At times we’re so hungry that we literally forget to keep a track of how much we’ve eaten. What’s the result? Severe bloating, gassiness and extreme discomfort. Overeating does happen once in a while, but if you’re addicted to it, then it’s time to help yourself.
We are well aware of the fact that we all need to eat a certain amount of calories every single day. When you overshoot that limit, it doesn’t just lead to weight gain, but also other problems like diabetes, BP, etc.
But before we get to the solution, it’s essential to remember that overeating is also an eating disorder. Yes, and if you’re unable to get rid of this habit, then you must seek help to deal with it. In fact, people who have certain nutritional deficiencies tend to overeat.
Not keeping a watch on the quantity of food you’re eating can have major side-effects on the functioning of your organs. And if continued over a period of time, it can prove to be highly dangerous. That’s why everyone must have an understanding of how much food our body requires at a certain point of time.

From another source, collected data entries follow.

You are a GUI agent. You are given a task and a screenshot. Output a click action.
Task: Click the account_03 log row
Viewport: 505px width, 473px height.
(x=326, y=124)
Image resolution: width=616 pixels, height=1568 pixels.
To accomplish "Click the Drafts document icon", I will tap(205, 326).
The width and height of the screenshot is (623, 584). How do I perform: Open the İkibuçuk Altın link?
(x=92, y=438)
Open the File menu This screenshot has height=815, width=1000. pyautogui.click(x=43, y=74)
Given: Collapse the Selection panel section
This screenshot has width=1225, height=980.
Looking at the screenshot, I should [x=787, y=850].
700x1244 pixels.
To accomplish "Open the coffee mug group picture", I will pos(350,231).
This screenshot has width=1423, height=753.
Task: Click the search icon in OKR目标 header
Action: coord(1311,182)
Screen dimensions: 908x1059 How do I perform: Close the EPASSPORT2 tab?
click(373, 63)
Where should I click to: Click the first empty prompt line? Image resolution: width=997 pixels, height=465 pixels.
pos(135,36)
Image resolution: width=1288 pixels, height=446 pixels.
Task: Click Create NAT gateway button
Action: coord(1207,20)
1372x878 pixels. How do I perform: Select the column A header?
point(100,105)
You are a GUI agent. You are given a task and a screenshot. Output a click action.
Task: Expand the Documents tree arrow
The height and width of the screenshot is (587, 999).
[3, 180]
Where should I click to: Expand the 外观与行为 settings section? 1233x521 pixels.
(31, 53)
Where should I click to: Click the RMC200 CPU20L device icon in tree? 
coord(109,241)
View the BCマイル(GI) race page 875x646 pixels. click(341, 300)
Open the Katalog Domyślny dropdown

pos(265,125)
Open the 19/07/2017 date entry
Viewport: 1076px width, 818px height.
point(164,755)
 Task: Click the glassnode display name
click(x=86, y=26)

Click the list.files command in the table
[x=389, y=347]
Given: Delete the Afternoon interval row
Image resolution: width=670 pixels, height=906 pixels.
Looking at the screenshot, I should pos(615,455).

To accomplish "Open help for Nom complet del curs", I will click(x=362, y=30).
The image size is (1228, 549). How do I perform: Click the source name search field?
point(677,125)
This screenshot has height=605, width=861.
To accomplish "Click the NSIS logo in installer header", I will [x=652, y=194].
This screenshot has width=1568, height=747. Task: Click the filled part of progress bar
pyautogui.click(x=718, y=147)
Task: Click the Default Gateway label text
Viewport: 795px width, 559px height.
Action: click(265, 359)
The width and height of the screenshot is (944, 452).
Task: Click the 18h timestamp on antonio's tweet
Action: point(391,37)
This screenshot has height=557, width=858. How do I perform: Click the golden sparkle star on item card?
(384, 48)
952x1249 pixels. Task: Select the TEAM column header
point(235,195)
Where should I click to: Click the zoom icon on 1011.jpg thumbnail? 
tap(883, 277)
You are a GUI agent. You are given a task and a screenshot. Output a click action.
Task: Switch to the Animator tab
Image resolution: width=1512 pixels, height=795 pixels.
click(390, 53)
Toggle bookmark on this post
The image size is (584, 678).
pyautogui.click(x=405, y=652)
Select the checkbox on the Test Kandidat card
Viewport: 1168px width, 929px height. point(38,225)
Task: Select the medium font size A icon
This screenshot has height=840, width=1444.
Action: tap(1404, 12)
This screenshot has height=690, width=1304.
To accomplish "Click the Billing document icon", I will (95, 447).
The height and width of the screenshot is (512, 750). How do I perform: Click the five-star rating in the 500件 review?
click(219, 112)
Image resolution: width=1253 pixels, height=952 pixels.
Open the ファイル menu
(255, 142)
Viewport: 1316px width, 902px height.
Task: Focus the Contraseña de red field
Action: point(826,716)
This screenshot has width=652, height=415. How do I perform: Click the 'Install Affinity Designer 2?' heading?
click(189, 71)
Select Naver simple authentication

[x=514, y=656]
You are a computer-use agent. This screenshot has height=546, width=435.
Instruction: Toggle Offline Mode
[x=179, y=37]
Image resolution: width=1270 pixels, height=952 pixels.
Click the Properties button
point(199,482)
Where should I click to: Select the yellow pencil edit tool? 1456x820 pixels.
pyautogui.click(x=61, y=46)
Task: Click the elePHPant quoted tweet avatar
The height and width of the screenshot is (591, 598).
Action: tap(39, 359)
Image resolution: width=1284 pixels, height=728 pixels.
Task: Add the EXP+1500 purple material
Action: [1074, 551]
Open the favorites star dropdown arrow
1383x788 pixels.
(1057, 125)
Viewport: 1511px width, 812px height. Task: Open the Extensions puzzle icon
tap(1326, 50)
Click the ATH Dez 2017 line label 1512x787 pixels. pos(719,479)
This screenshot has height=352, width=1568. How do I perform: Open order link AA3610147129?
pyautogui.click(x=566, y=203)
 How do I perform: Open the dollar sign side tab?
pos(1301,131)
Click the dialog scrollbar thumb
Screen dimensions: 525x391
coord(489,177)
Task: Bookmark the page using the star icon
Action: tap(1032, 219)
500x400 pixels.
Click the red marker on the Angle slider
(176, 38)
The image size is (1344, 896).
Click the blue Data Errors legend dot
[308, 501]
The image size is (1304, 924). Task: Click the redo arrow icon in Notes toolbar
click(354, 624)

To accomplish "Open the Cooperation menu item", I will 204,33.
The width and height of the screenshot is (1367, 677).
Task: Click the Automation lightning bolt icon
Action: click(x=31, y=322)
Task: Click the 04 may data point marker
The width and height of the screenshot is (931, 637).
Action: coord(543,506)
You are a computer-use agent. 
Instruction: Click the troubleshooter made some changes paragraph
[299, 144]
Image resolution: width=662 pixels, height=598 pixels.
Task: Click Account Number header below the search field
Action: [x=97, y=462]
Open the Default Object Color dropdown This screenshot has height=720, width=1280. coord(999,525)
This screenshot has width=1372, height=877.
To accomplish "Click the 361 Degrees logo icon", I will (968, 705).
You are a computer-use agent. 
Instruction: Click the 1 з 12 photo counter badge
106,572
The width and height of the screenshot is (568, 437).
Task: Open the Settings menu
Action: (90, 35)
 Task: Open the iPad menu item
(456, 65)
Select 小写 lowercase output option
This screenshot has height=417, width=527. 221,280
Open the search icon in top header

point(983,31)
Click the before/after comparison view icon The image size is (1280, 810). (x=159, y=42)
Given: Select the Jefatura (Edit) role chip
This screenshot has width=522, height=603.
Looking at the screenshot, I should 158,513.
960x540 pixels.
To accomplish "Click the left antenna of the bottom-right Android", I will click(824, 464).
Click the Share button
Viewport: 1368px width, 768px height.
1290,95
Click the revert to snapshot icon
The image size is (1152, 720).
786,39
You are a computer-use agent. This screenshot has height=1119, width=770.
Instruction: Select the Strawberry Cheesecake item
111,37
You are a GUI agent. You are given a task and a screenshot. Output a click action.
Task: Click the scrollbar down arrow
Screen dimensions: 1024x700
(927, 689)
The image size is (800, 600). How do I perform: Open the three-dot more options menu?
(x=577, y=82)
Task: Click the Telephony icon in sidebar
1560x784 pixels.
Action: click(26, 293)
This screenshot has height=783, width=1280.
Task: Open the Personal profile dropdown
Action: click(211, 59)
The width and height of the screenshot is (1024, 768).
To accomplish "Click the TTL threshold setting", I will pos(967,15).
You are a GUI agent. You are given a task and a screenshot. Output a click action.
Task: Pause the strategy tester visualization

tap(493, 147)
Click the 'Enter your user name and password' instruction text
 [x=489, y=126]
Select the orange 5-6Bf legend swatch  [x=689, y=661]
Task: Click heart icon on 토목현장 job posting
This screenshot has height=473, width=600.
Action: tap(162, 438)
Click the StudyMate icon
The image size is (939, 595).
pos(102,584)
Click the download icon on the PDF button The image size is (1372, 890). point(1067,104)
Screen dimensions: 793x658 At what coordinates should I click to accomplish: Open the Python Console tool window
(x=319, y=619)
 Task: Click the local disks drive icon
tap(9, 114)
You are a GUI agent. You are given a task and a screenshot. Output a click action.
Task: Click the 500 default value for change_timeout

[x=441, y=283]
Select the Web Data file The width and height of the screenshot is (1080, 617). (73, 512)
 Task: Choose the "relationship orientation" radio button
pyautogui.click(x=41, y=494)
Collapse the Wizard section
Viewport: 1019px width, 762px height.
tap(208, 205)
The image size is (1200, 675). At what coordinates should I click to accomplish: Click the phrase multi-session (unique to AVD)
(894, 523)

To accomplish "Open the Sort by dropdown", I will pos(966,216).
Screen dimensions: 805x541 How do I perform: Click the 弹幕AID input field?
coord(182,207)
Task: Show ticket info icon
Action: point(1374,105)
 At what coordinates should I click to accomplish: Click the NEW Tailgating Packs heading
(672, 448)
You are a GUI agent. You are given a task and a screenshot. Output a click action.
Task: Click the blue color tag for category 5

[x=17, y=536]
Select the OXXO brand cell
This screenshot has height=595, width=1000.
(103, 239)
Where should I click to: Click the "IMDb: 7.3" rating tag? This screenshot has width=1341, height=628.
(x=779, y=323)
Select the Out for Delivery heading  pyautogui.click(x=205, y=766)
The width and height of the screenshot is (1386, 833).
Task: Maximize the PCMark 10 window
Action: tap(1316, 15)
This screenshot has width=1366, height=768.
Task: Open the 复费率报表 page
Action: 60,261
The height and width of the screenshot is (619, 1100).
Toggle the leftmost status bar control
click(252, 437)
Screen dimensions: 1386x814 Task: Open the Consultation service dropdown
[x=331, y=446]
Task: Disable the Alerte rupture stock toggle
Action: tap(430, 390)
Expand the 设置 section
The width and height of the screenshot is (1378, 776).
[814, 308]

According to Dr Aparna Govil Bhasker, a laparoscopic and bariatric surgeon at Saifee Hospital, Apollo Spectra, Namaha, and Currae Hospitals, Mumbai, daily recommended calories differ from person to person, and vary as per their physical activity levels. Physically active people have a higher requirement, and those with a sedentary lifestyle have a much lower requirement.
Caloric requirement is different for men and women. It also varies according to the age. Plus, the requirements are different for younger and older people.
“Depending on the above factors, on an average a person’s average caloric requirement varies from 1,700- 2,800 calories every day. A diet must be balanced and contain good quantities of protein, fat, carbohydrate and fibre. One must try to include fresh fruits, vegetables, whole grains, pulses, legumes, and beans and try to eat in controlled portions. Doing so will prevent weight gain and also help in maintaining blood sugar levels. Do not go overboard on processed, salty, and sugary foods,” suggests Dr Bhasker.
But what if you don’t keep a daily tab on your calorie count and food? Let’s figure it out.
Overeating happens when a person continues to eat beyond the feeling of fullness. Do you know if you overeat, your stomach may expand beyond its normal capacity? Yes, it’s true. This is to adjust to the large amount of food consumed by you. The expanded stomach tends to push against other organs and makes you feel uncomfortable. This can make you feel tired, sluggish, or drowsy. You may feel bloated and extremely uncomfortable.
If you overeat on a regular basis, it can lead to nausea and indigestion. If you eat food in large quantities, way more than your stomach’s capacity, it may trigger vomiting and nausea.
Your stomach produces hydrochloric acid in order to break down food into a digestible form. If you overeat, acid from the stomach moves up into your food pipe, causing heartburn and acid reflux. Eating food loaded with fat (fried foods, pizza, cheesy foods, spicy gravies) leads to heartburn.
Overeating on a regular basis can lead to insulin resistance, which is a precursor to many metabolic diseases. Fatty liver is one such condition. If left unchecked, it can progress to nonalcoholic steato-hepatitis and lead to more serious liver disorders.
Obesity is accumulation of excess fat that causes several other health issues. Let’s just say it is the mother of all diseases and a silent killer. Consuming more calories than what you are spending on a regular basis is one of the factors for weight gain. Weight gain puts you at the risk of other metabolic conditions such as diabetes, stroke, heart disease, PCOD etc.
“Excess calories from carbohydrates and fats can lead to an increased percentage of body fat,” suggests Dr Bhasker.
Overeating and obesity can lead to declined cognitive health in individuals who are on the heavier side.
So ladies, it’s time that you learn portion control to prevent all other issues, and lead a healthy life.